Screenshot of the crawler results
Screenshot of the crawler results

2. Get the Twitter Replies to @tagesschau Comments

The next web crawler gathered all Twitter replies that were made to @tagesschau. It was also written in Python and used the module GetOldTweets3 that allowed to bypass the Twitter API limitations and extract older tweets with the search term "@tagesschau".

Screenshot of the Twitter search term
Screenshot of the Twitter search term

The crawler further extracted the number of replies, the number of favorites, the number of retweets, and the sentiment of the reply. The crawler ran for about 2 days on an AWS EC2 server and created a .CSV file after completion.

3. Analyze the Sentiment Changes from January 2020 until June 2020

The next step is to do a quick first visualization of the sentiment changes of the Twitter replies to @tagesschau and the user comments made on the Tagesschau.de website. To make the plot more visual appealing and remove daily spikes, the data was transformed using a 7 day moving average:

Screenshot of moving average dataframe for the Tagesschau.de dataframe
Screenshot of moving average dataframe for the Tagesschau.de dataframe

This was also done for the twitter sentiments and then a first visualization was conducted using the matplotlib library that is commonly used to visualize and animate data in Python.

Tagesschau user comments sentiments vs. Twitter user replies sentiment
Tagesschau user comments sentiments vs. Twitter user replies sentiment

As we can see the sentiments from both data sources correlate quite high. Both lines follow the same trends and experience similar peaks and drops.

4. Focusing on Covid-19 comments

But the sentiments ins Section 3 include all comments and replies and are not just about Covid-19. In order to change this, I simply searched the news-article text corpus for specific words related to Covid-19:

searchfor = ['Corona', 'Covid','Virus','Pandemie', 'covid','virus','pandemie','corona']
twitter_analysis_df3['corona'] = twitter_analysis_df3['text'].str.contains('|'.join(searchfor), regex=True)

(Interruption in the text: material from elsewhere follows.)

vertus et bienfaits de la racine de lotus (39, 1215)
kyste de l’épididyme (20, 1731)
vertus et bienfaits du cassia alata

Plotting this new and filtered data showed interesting effects:

Covid-19 related Tagesschau user comments sentiments vs. Twitter user replies sentiment
Covid-19 related Tagesschau user comments sentiments vs. Twitter user replies sentiment

We can clearly see that the sentiments of the Twitter replies to @tagesschau news articles were much more negative in the beginning.

5. Conclusions

We can conclude that is quite easy to extract user comments and user replies from websites such as Tagesschau.de and @tagesschau from Twitter. The graphs of the overall user comment sentiments are further quite similar and seem to follow the same trends. Therefore, we can conclude that either: a) the same people write user comments for both platforms, b) the mood of the commentators is similar and is dependent on the news posts. Regarding the only Covid-19 related user comments and Twitter replies, the Twitter replies were by far more negative in the beginning of the pandemic in Europe, however after some time they again, follow the trend of the Tagesschau.de sentiments. Last, the comments made on the Tagesschau.de website seem to be more positive in general - maybe because the comment section is moderated?!